--- Given exercise ---
Repeat the records below with every "click coordinates" switched to "tap coordinates", and leave all other text unchanged.
>>>
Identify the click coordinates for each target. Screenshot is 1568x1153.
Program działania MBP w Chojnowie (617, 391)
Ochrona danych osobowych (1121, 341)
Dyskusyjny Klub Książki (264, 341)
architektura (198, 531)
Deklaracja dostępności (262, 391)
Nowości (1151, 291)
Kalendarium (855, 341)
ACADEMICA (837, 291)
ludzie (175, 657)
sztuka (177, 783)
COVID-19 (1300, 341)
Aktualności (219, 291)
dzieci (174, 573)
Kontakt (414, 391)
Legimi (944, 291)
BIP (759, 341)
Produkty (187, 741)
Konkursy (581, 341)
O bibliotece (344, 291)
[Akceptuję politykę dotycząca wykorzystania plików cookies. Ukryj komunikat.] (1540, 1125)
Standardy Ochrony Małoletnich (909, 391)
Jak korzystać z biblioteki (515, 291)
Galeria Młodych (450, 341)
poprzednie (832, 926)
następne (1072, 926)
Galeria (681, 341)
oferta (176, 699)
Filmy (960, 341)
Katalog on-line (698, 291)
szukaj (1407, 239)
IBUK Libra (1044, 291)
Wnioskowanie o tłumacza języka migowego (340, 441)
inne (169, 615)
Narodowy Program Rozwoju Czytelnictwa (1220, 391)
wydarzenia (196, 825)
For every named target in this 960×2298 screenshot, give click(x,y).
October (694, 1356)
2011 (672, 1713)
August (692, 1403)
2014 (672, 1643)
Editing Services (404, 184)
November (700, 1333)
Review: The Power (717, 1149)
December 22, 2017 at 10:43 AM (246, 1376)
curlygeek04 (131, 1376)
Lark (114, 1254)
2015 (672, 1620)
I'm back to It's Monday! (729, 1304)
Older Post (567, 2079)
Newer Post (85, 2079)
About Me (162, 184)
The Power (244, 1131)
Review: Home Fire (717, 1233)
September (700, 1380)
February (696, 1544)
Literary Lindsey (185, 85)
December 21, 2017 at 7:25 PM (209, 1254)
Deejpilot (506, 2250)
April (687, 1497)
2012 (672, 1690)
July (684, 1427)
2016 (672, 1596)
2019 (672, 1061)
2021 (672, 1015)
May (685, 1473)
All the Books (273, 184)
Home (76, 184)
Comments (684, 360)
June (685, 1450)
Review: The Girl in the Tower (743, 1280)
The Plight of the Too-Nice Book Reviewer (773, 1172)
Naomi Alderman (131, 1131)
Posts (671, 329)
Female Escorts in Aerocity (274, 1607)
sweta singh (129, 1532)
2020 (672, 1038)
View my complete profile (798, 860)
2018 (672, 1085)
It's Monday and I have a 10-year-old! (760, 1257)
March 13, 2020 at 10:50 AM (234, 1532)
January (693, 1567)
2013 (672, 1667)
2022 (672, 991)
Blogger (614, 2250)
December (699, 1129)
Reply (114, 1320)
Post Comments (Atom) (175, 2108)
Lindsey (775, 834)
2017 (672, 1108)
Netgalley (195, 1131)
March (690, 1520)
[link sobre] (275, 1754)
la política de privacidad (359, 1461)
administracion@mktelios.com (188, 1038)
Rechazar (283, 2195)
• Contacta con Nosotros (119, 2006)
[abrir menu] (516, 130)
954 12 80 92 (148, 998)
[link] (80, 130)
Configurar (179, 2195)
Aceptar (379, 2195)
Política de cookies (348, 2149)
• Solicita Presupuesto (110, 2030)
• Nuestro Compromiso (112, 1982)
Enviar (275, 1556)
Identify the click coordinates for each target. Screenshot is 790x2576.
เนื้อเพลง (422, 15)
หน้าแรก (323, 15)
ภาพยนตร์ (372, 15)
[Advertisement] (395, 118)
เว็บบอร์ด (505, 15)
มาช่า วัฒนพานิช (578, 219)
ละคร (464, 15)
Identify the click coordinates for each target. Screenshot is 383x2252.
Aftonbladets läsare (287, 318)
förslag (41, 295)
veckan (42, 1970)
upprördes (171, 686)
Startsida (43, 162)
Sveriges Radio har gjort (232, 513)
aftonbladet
<<<
--- Exercise answer ---
Identify the tap coordinates for each target. Screenshot is 1568x1153.
Program działania MBP w Chojnowie (617, 391)
Ochrona danych osobowych (1121, 341)
Dyskusyjny Klub Książki (264, 341)
architektura (198, 531)
Deklaracja dostępności (262, 391)
Nowości (1151, 291)
Kalendarium (855, 341)
ACADEMICA (837, 291)
ludzie (175, 657)
sztuka (177, 783)
COVID-19 (1300, 341)
Aktualności (219, 291)
dzieci (174, 573)
Kontakt (414, 391)
Legimi (944, 291)
BIP (759, 341)
Produkty (187, 741)
Konkursy (581, 341)
O bibliotece (344, 291)
[Akceptuję politykę dotycząca wykorzystania plików cookies. Ukryj komunikat.] (1540, 1125)
Standardy Ochrony Małoletnich (909, 391)
Jak korzystać z biblioteki (515, 291)
Galeria Młodych (450, 341)
poprzednie (832, 926)
następne (1072, 926)
Galeria (681, 341)
oferta (176, 699)
Filmy (960, 341)
Katalog on-line (698, 291)
szukaj (1407, 239)
IBUK Libra (1044, 291)
Wnioskowanie o tłumacza języka migowego (340, 441)
inne (169, 615)
Narodowy Program Rozwoju Czytelnictwa (1220, 391)
wydarzenia (196, 825)
For every named target in this 960×2298 screenshot, give click(x,y).
October (694, 1356)
2011 (672, 1713)
August (692, 1403)
2014 (672, 1643)
Editing Services (404, 184)
November (700, 1333)
Review: The Power (717, 1149)
December 22, 2017 at 10:43 AM (246, 1376)
curlygeek04 (131, 1376)
Lark (114, 1254)
2015 (672, 1620)
I'm back to It's Monday! (729, 1304)
Older Post (567, 2079)
Newer Post (85, 2079)
About Me (162, 184)
The Power (244, 1131)
Review: Home Fire (717, 1233)
September (700, 1380)
February (696, 1544)
Literary Lindsey (185, 85)
December 21, 2017 at 7:25 PM (209, 1254)
Deejpilot (506, 2250)
April (687, 1497)
2012 (672, 1690)
July (684, 1427)
2016 (672, 1596)
2019 (672, 1061)
2021 (672, 1015)
May (685, 1473)
All the Books (273, 184)
Home (76, 184)
Comments (684, 360)
June (685, 1450)
Review: The Girl in the Tower (743, 1280)
The Plight of the Too-Nice Book Reviewer (773, 1172)
Naomi Alderman (131, 1131)
Posts (671, 329)
Female Escorts in Aerocity (274, 1607)
sweta singh (129, 1532)
2020 (672, 1038)
View my complete profile (798, 860)
2018 (672, 1085)
It's Monday and I have a 10-year-old! (760, 1257)
March 13, 2020 at 10:50 AM (234, 1532)
January (693, 1567)
2013 (672, 1667)
2022 (672, 991)
Blogger (614, 2250)
December (699, 1129)
Reply (114, 1320)
Post Comments (Atom) (175, 2108)
Lindsey (775, 834)
2017 (672, 1108)
Netgalley (195, 1131)
March (690, 1520)
[link sobre] (275, 1754)
la política de privacidad (359, 1461)
administracion@mktelios.com (188, 1038)
Rechazar (283, 2195)
• Contacta con Nosotros (119, 2006)
[abrir menu] (516, 130)
954 12 80 92 (148, 998)
[link] (80, 130)
Configurar (179, 2195)
Aceptar (379, 2195)
Política de cookies (348, 2149)
• Solicita Presupuesto (110, 2030)
• Nuestro Compromiso (112, 1982)
Enviar (275, 1556)
Identify the tap coordinates for each target. Screenshot is 790x2576.
เนื้อเพลง (422, 15)
หน้าแรก (323, 15)
ภาพยนตร์ (372, 15)
[Advertisement] (395, 118)
เว็บบอร์ด (505, 15)
มาช่า วัฒนพานิช (578, 219)
ละคร (464, 15)
Identify the tap coordinates for each target. Screenshot is 383x2252.
Aftonbladets läsare (287, 318)
förslag (41, 295)
veckan (42, 1970)
upprördes (171, 686)
Startsida (43, 162)
Sveriges Radio har gjort (232, 513)
aftonbladet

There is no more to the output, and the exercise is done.